For this task, output exactly the lines of the material below starting at the line with "Open the KD user account dropdown arrow" and ending at the line with "This screenshot has"; pictures are to be excluded.

## Input data
--

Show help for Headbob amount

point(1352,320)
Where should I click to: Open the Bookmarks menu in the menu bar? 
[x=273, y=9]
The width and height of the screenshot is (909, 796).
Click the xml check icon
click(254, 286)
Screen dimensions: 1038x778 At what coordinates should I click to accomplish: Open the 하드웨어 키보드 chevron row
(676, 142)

--

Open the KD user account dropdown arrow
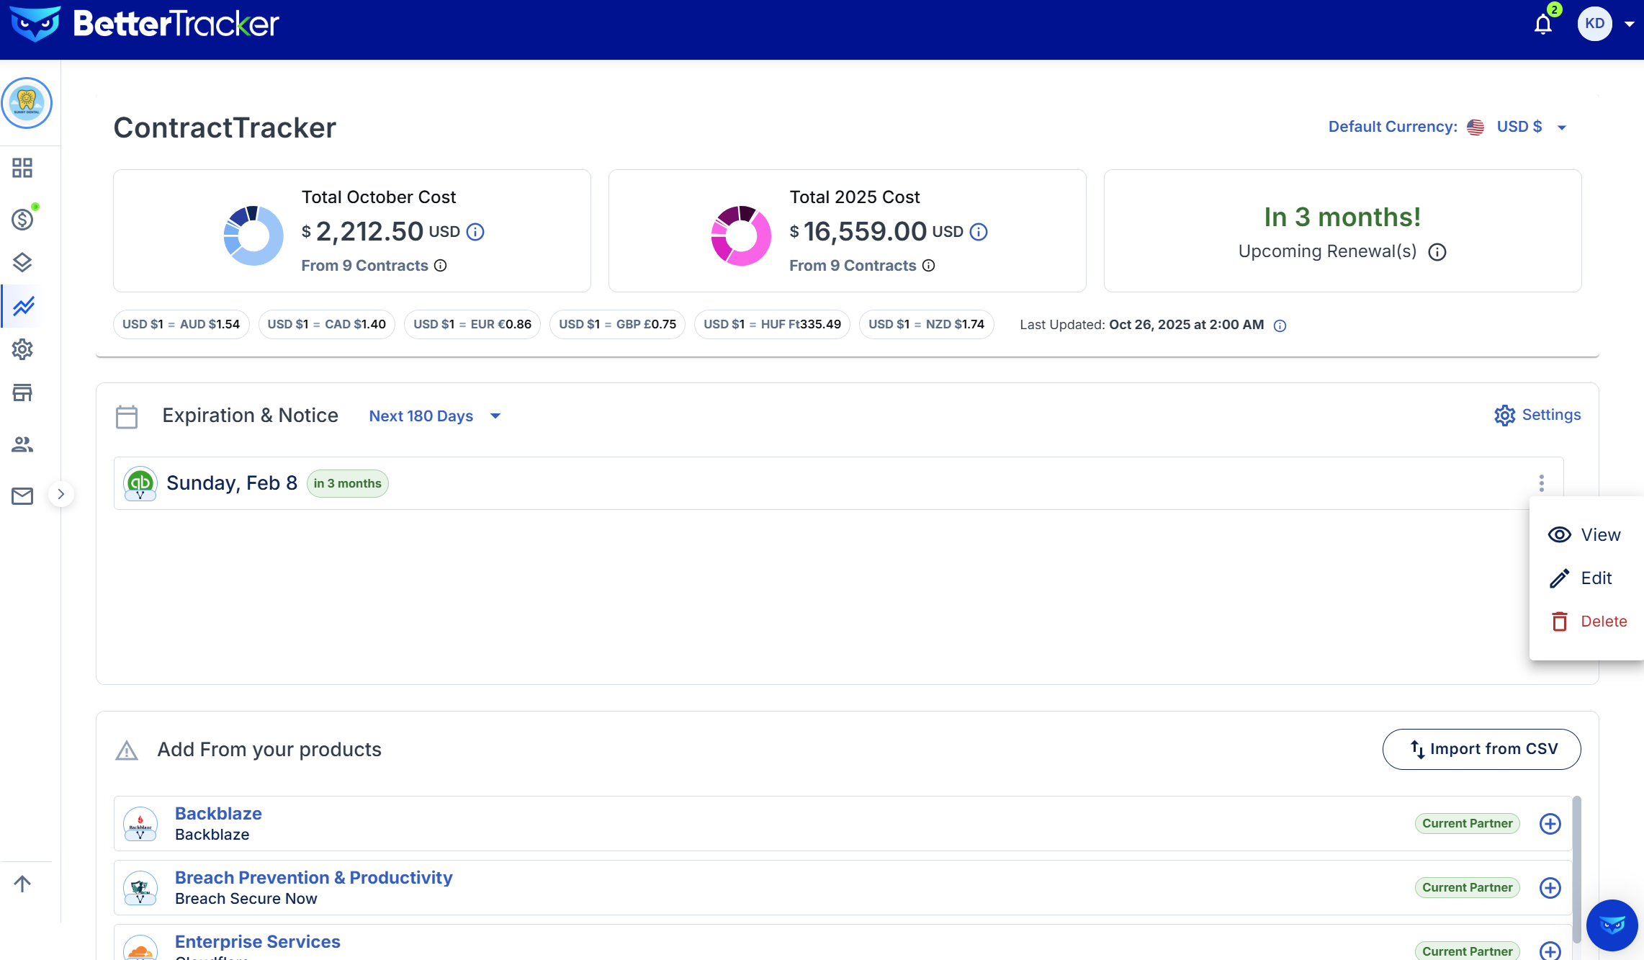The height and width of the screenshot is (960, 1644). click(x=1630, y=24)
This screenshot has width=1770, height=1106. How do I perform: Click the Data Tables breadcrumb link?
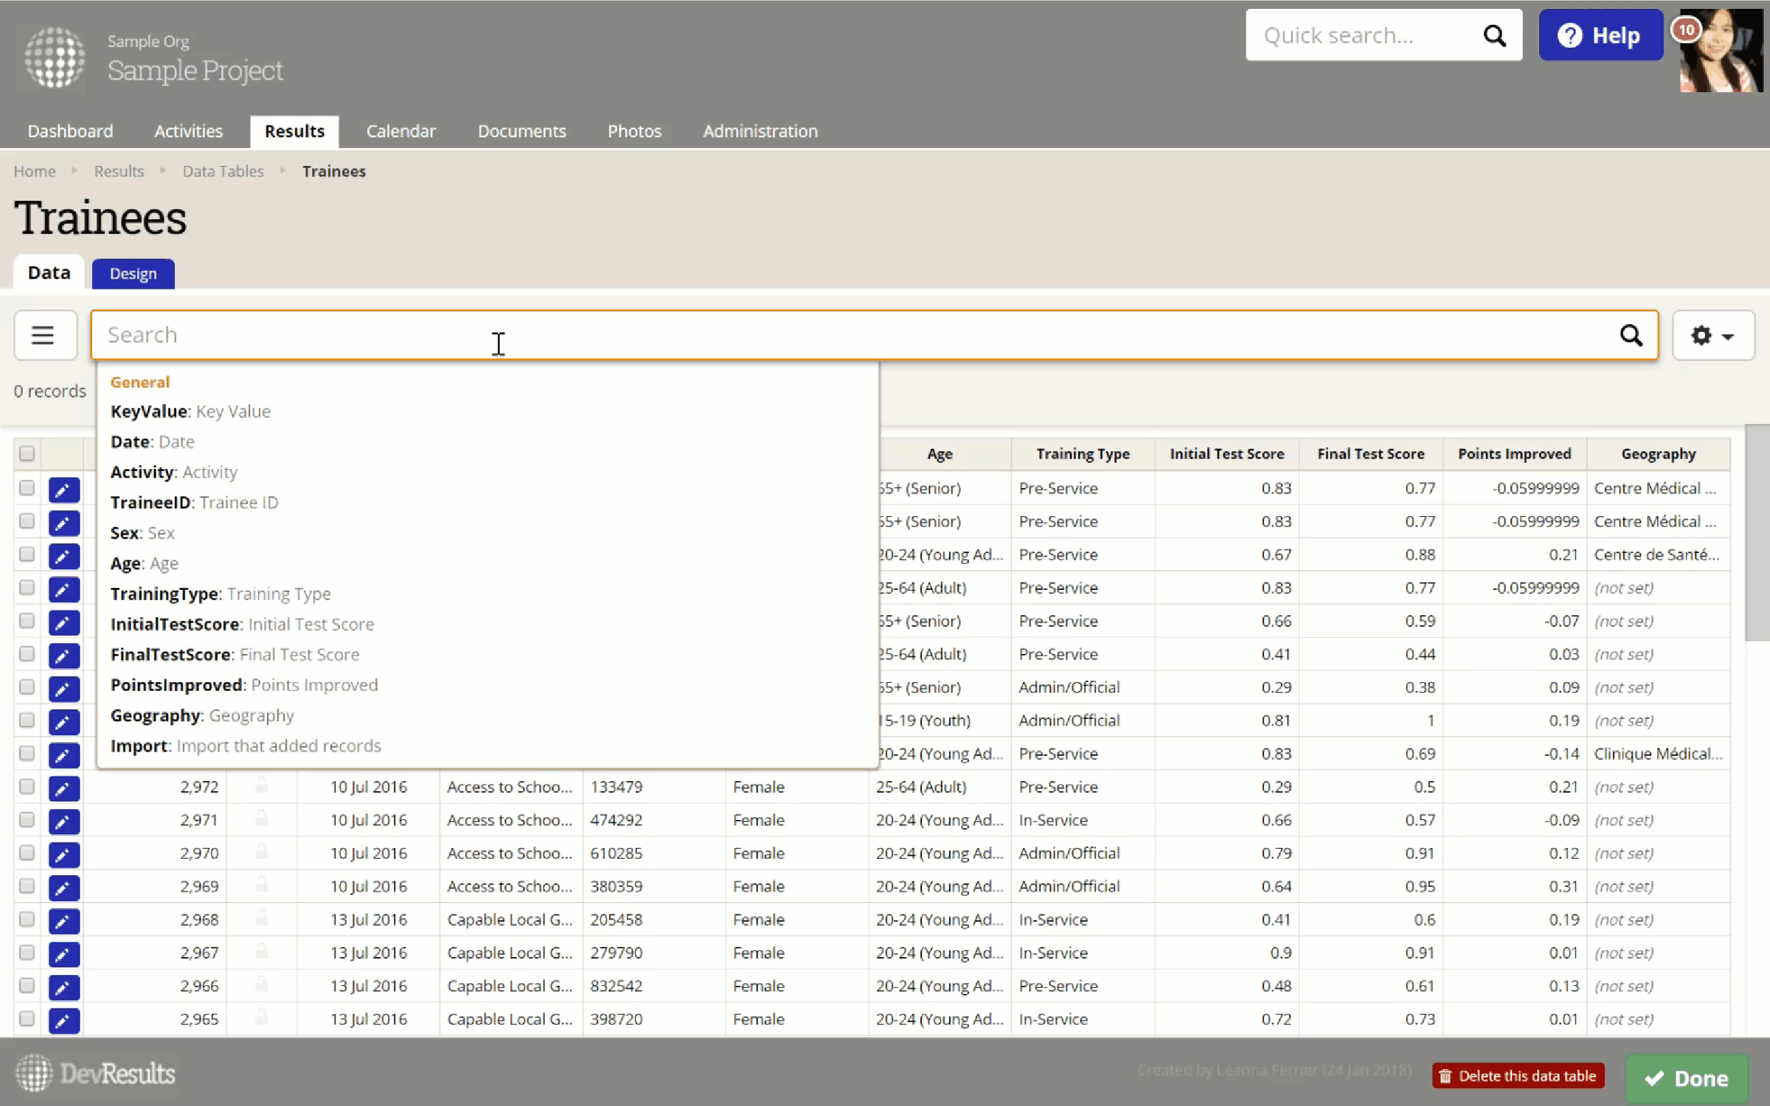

--

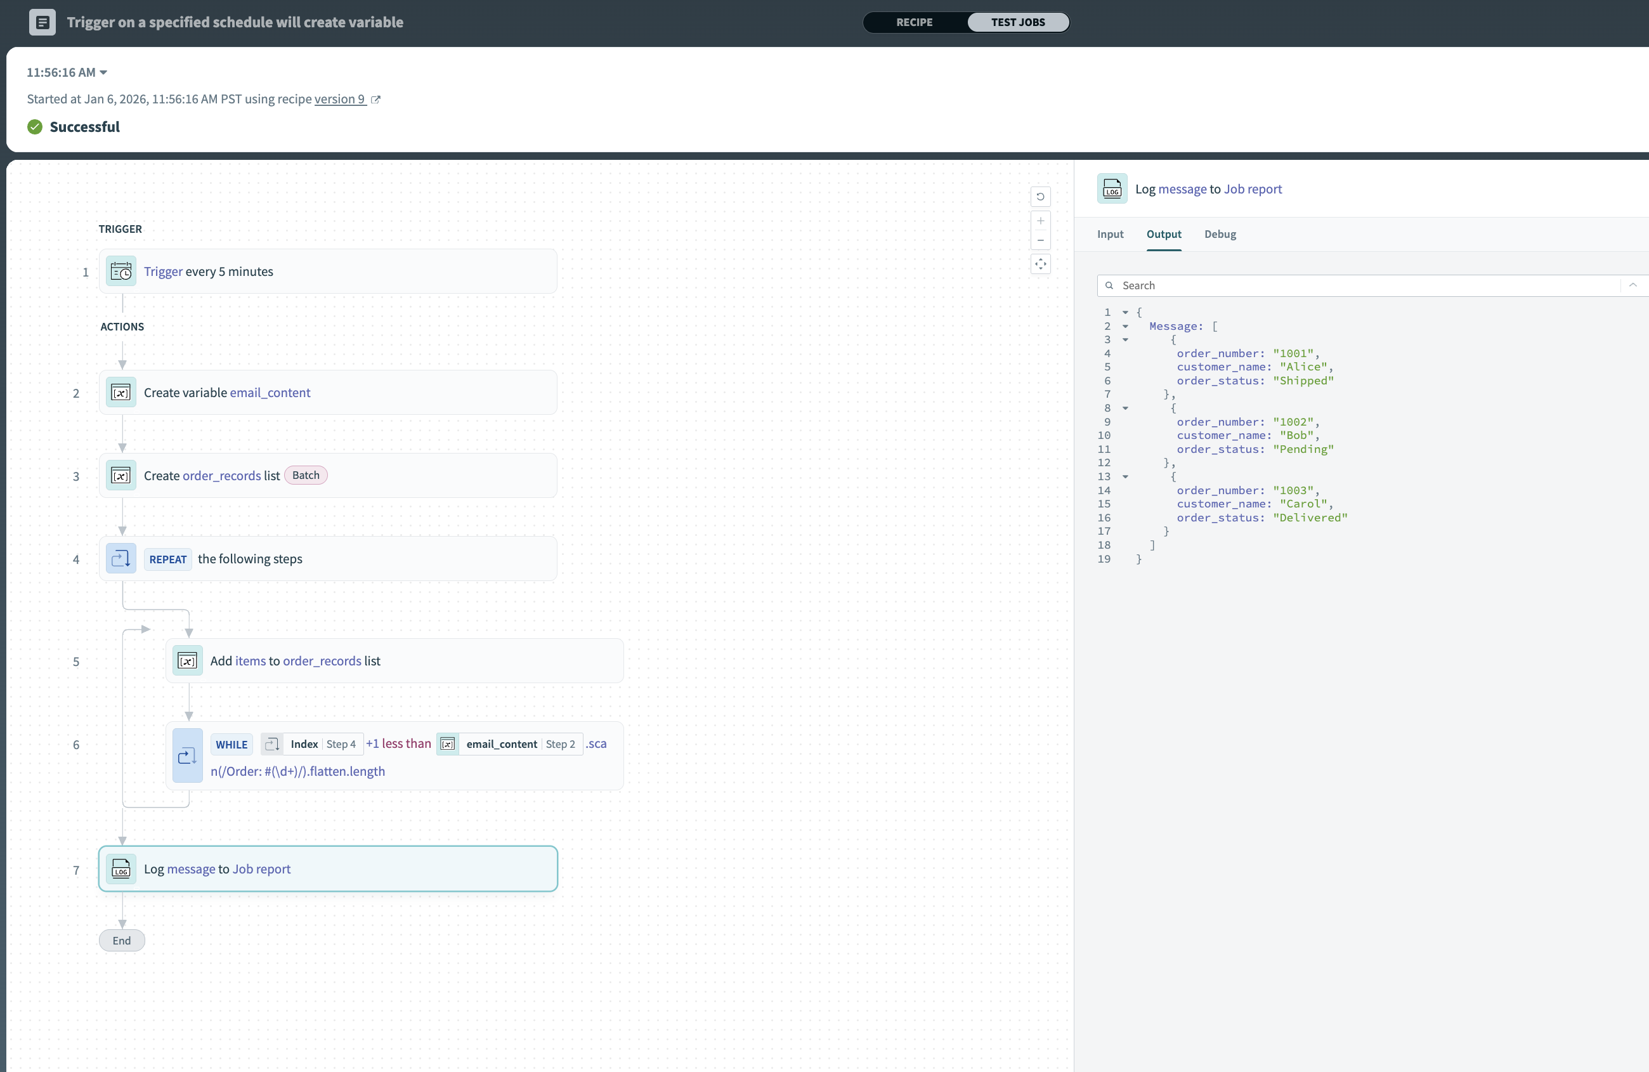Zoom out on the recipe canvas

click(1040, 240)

--

## Result of this exercise
Open the KD user account dropdown arrow
The height and width of the screenshot is (960, 1644). click(x=1630, y=24)
This screenshot has width=1770, height=1106. How do I perform: Click the Data Tables breadcrumb link?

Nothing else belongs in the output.